#### Records for this exercise
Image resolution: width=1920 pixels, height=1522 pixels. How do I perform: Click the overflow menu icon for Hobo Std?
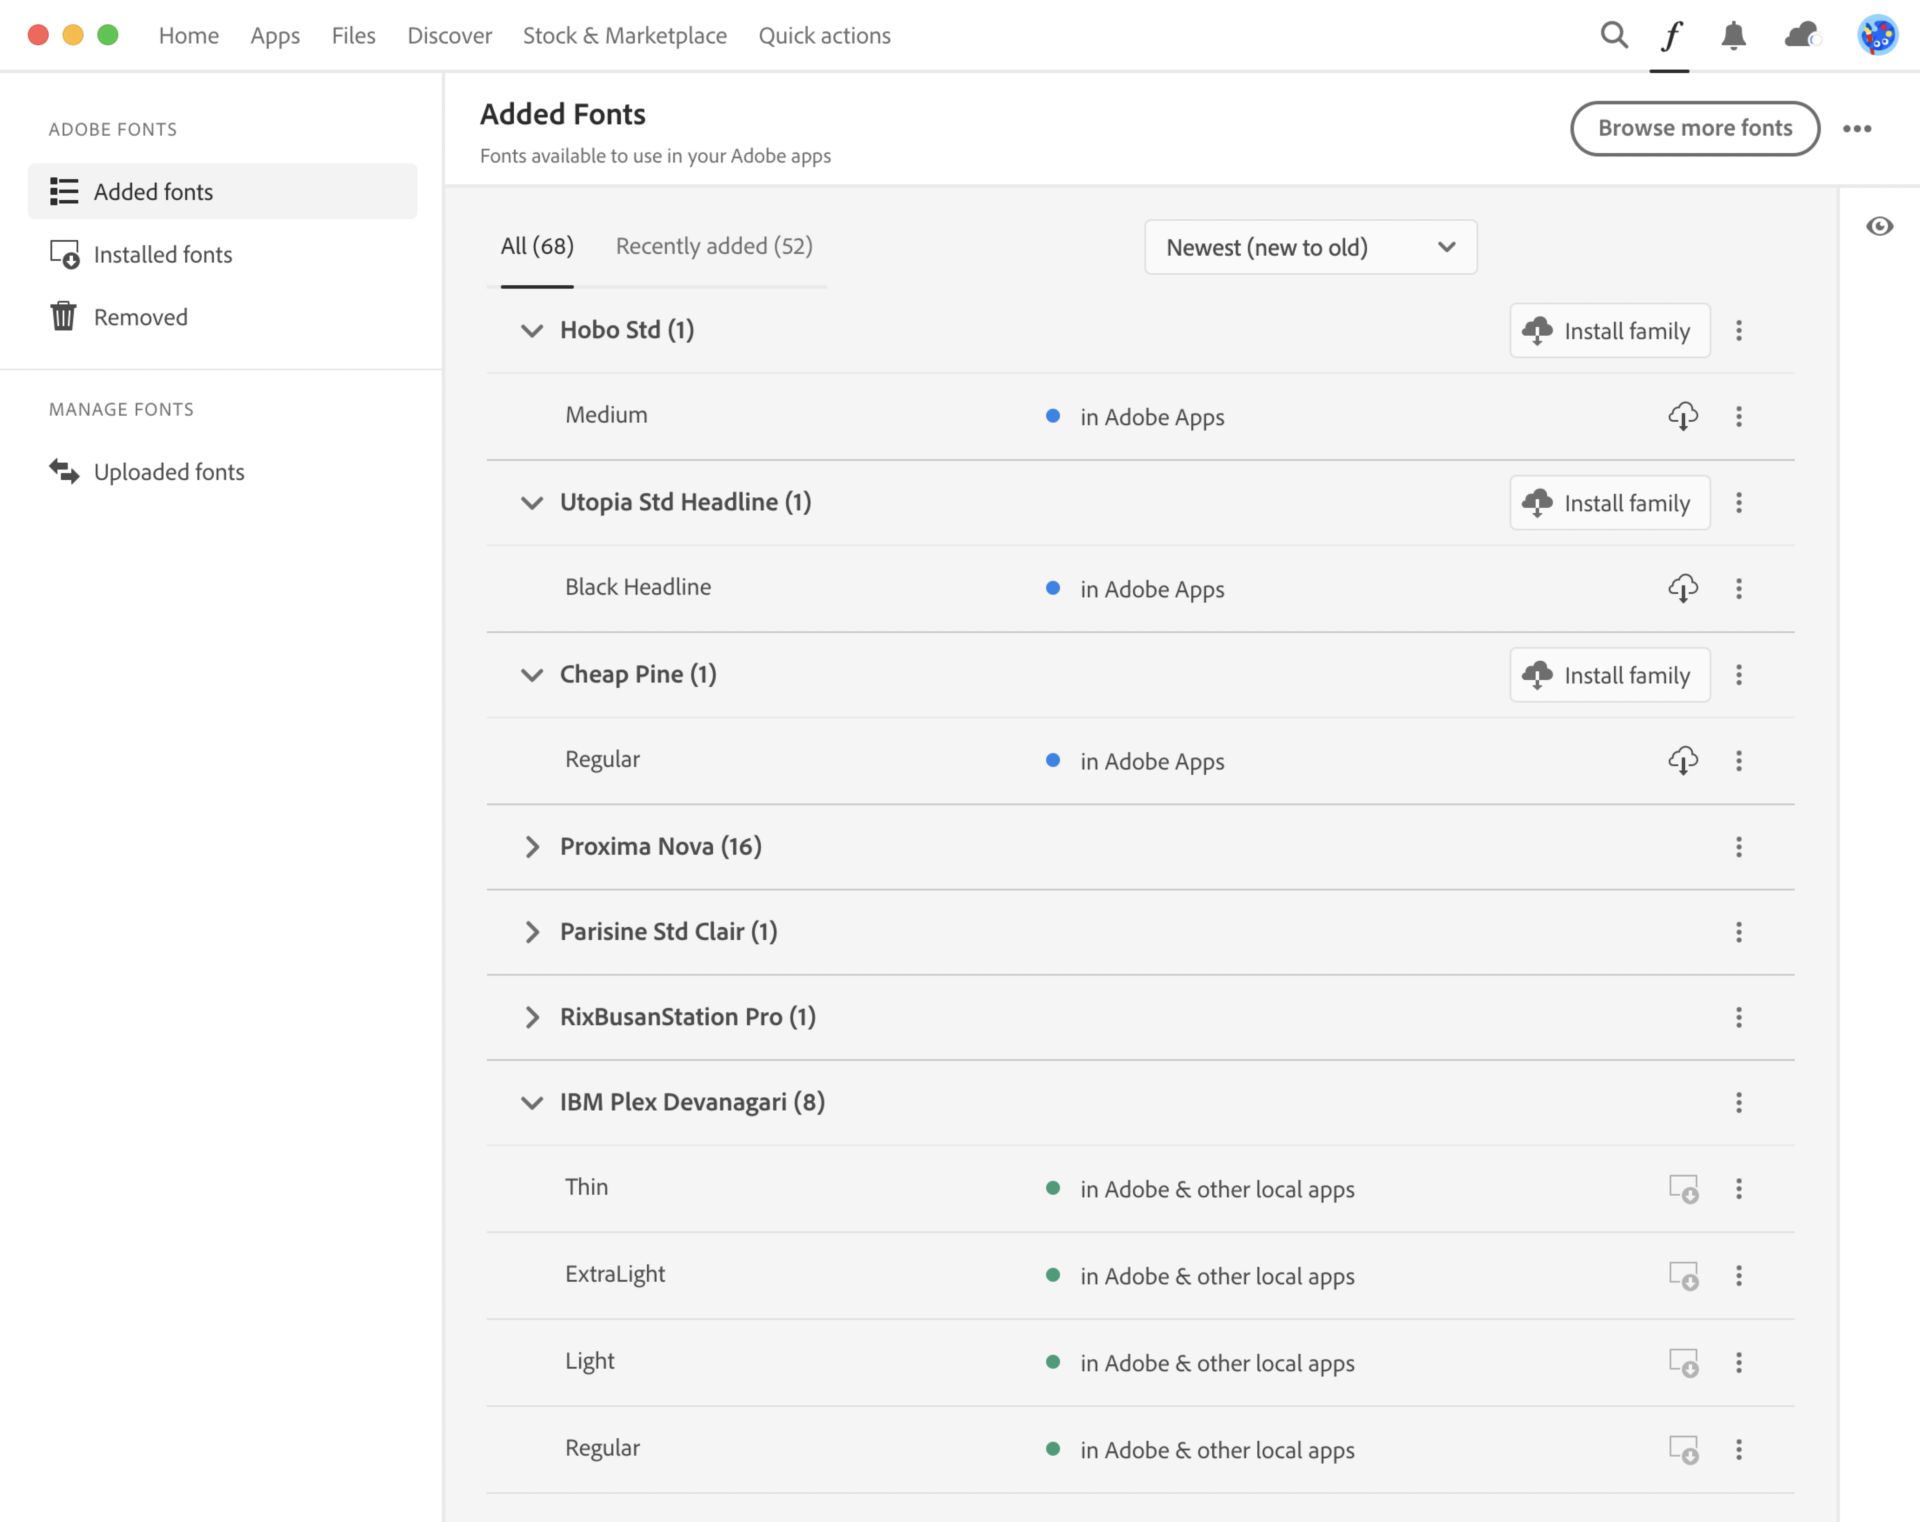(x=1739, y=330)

==

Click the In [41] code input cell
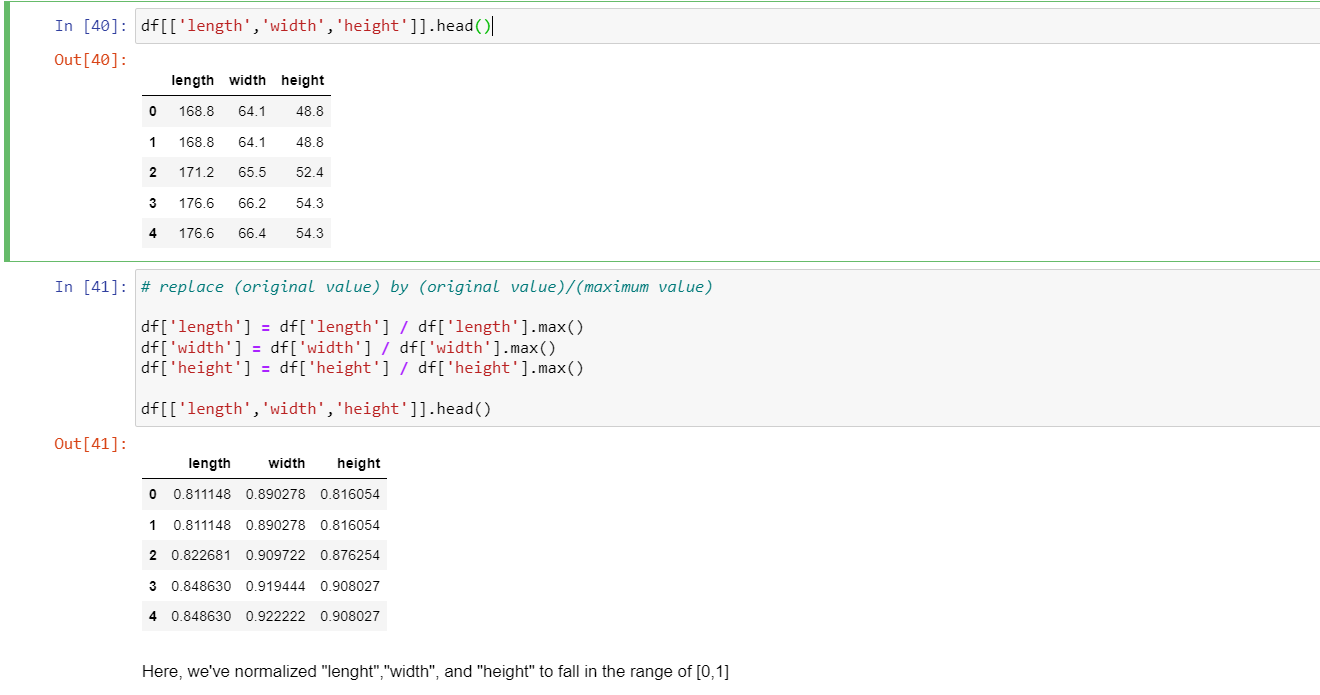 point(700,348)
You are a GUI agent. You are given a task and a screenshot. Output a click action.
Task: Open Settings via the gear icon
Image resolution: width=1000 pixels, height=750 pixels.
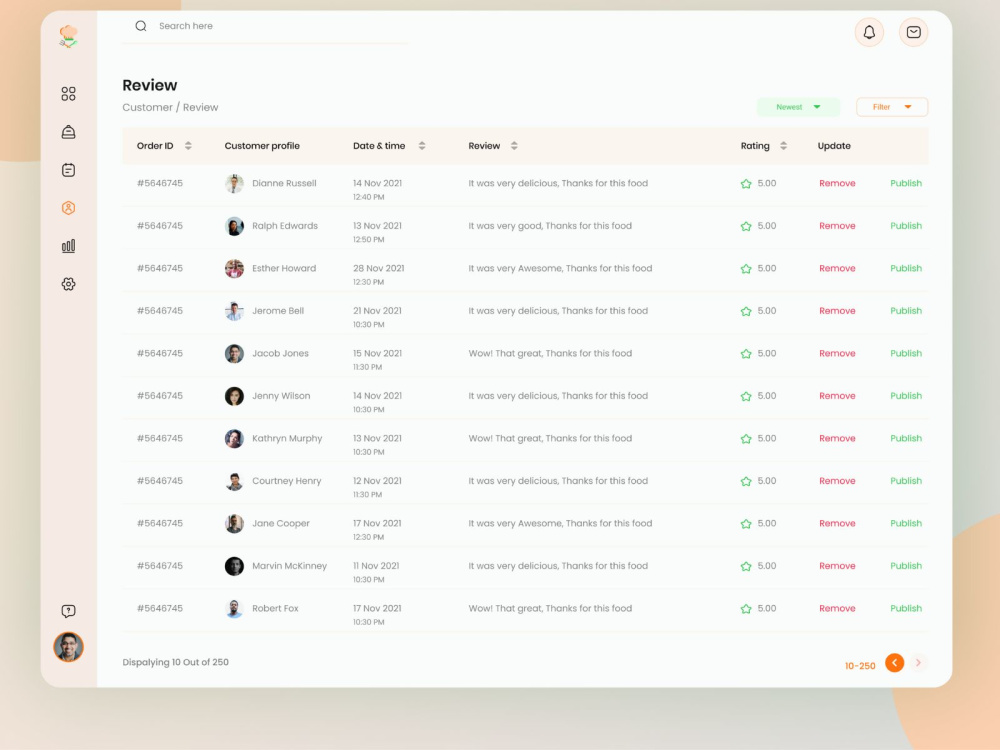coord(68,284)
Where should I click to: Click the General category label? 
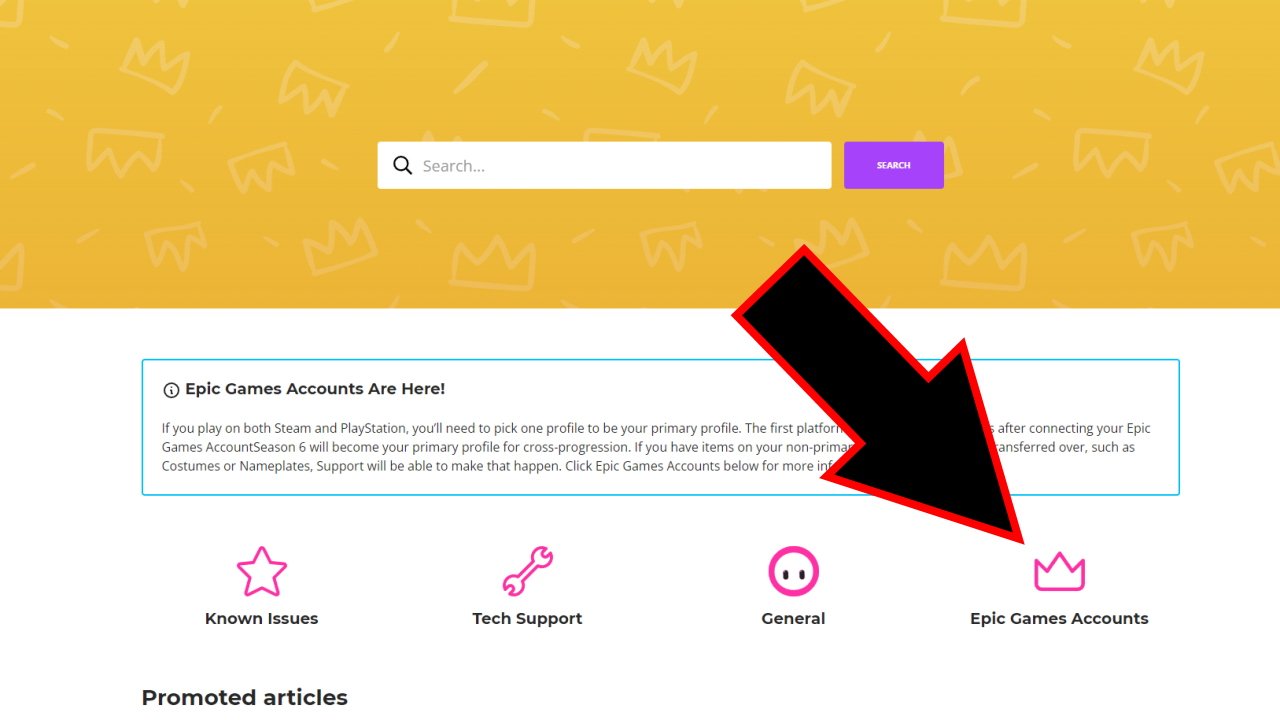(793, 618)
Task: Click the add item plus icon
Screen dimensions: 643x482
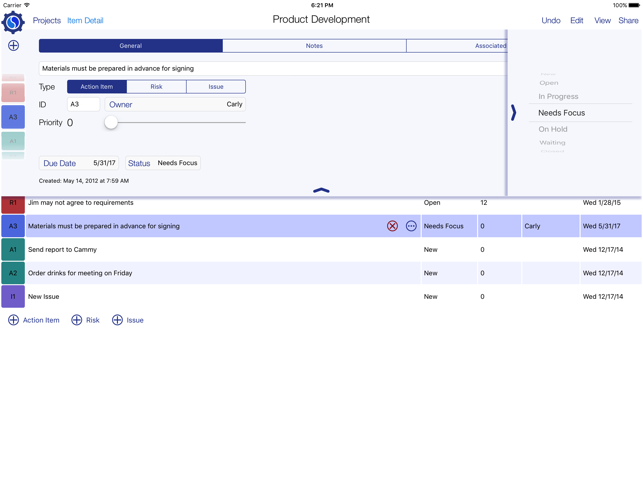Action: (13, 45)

#### What is asked
Render the portion of the listing from the line containing "Click the In [41] code input cell" through the line containing "Action: (13, 45)", both included, as a JSON list of strings with one string per line and no blank lines. Leave the pictures out of the answer.

#### Written answer
[
  "Click the In [41] code input cell",
  " point(700,348)",
  "You are a GUI agent. You are given a task and a screenshot. Output a click action.",
  "Task: Open Settings via the gear icon",
  "Image resolution: width=1000 pixels, height=750 pixels.",
  "coord(68,284)",
  "Where should I click to: Click the General category label? ",
  "(793, 618)",
  "Task: Click the add item plus icon",
  "Screen dimensions: 643x482",
  "Action: (13, 45)"
]